The idealistic Judith, he said, had loved him because he had allowed her to express the secret side of herself, the one that liked pain and humiliation during sex.
Only the wealthy Laura Gomez had been a little bit different. She, too, had loved him for his sexuality. But she’d also loved him “because we were so alike. Both of us were the neglected children in our families.”
I listened to all this with my most professional demeanor, remembering how Dietz had listened to him. Coolly, nonreactively. Then I gradually led him to the subject of the murders. He showed no resistance, indeed talked openly about them, but he told me nothing new, insisting on the explanation I had already heard him offer to Dr. Dietz: that there was no premeditation, only a sudden and overpowering urge to kill inspired by visual and auditory delusions. “I loved Natalie,” he said. “Why would I have wanted to kill her? I loved Laura, too. Barbara I didn’t love, but she was my friend. I liked her a lot. The only one I didn’t love or like was Judith. With her, it was more a matter of need. I needed her.”

· · · ·

▶ **SET OF TASKS**
[1] Quote the text exactly, starting at the words "The idealistic Judith, he" and ending after the words "humiliation during sex.".
[2] In the text, which woman does the interviewee say he neither loved nor liked?

▶ **RECORDED DATA**

· · · ·

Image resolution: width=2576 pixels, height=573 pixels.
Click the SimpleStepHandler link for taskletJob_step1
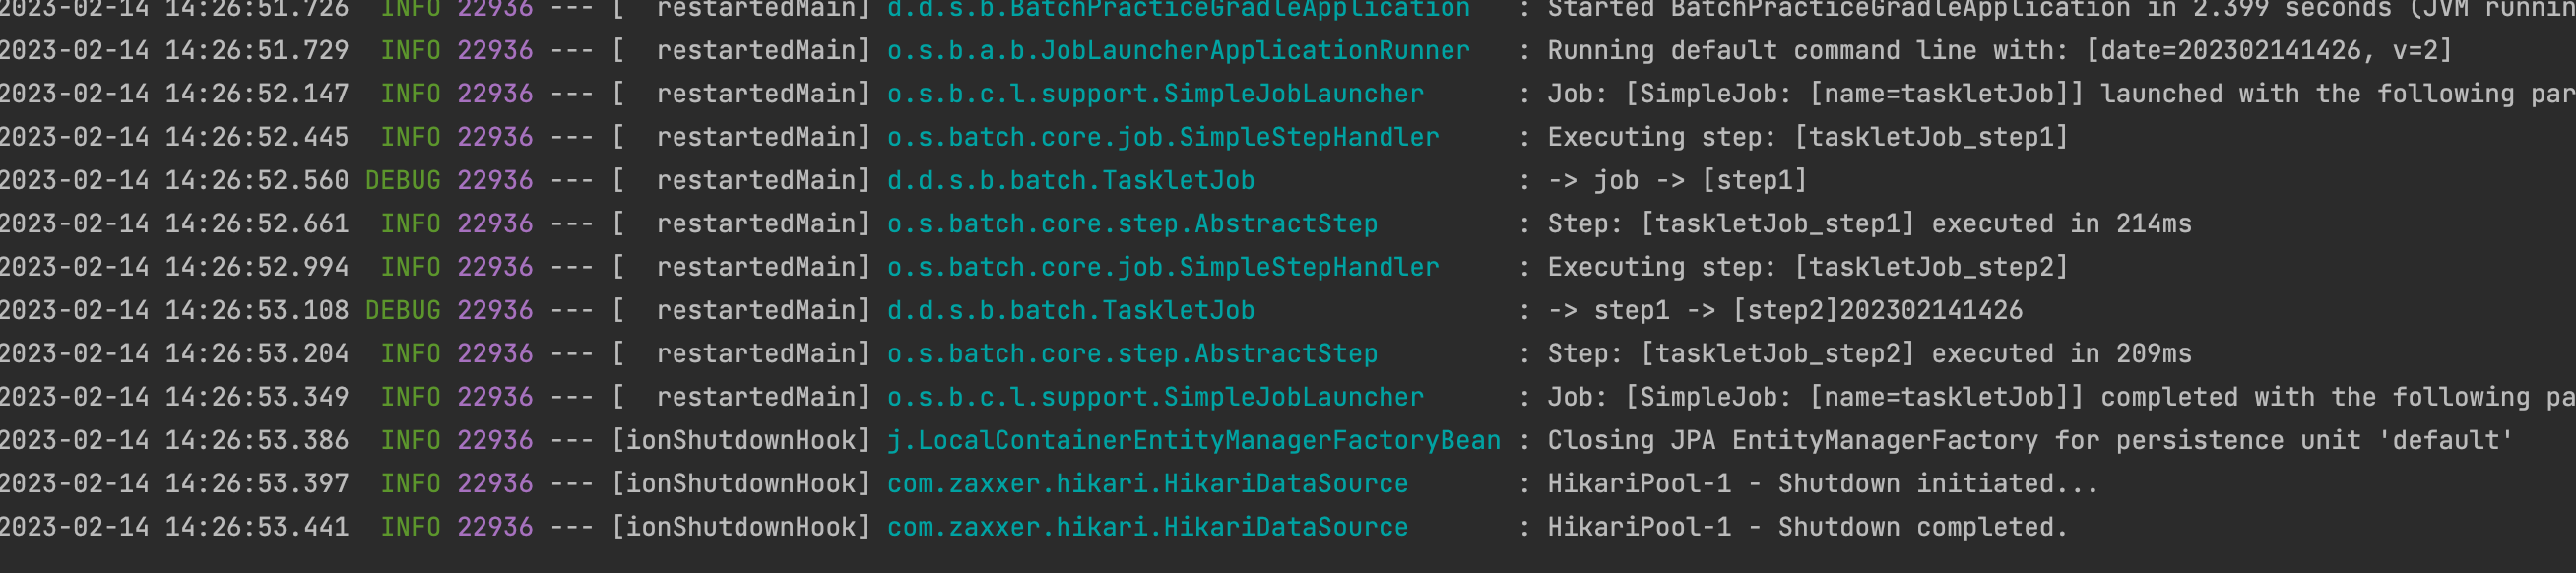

· · · ·

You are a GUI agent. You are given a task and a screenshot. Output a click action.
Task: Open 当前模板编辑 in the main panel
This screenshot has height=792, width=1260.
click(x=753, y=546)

· · · ·

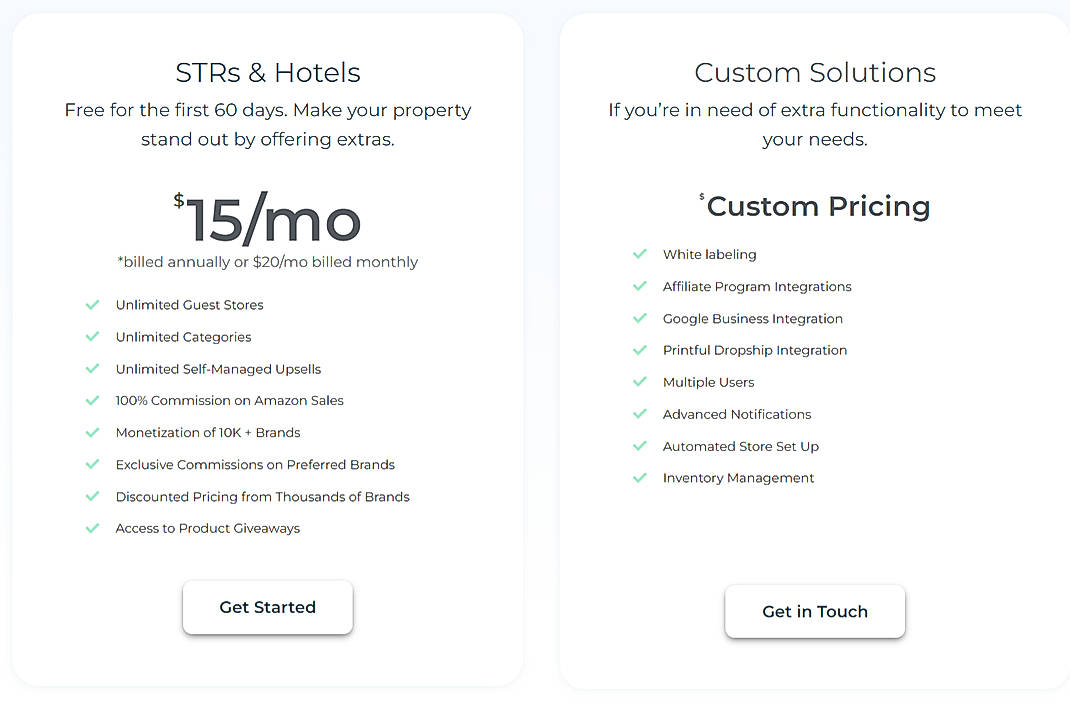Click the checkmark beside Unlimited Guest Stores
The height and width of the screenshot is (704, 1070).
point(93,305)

· · · ·

▶ **ANSWER SECTION**
[1]
The idealistic Judith, he said, had loved him because he had allowed her to express the secret side of herself, the one that liked pain and humiliation during sex.

[2] Judith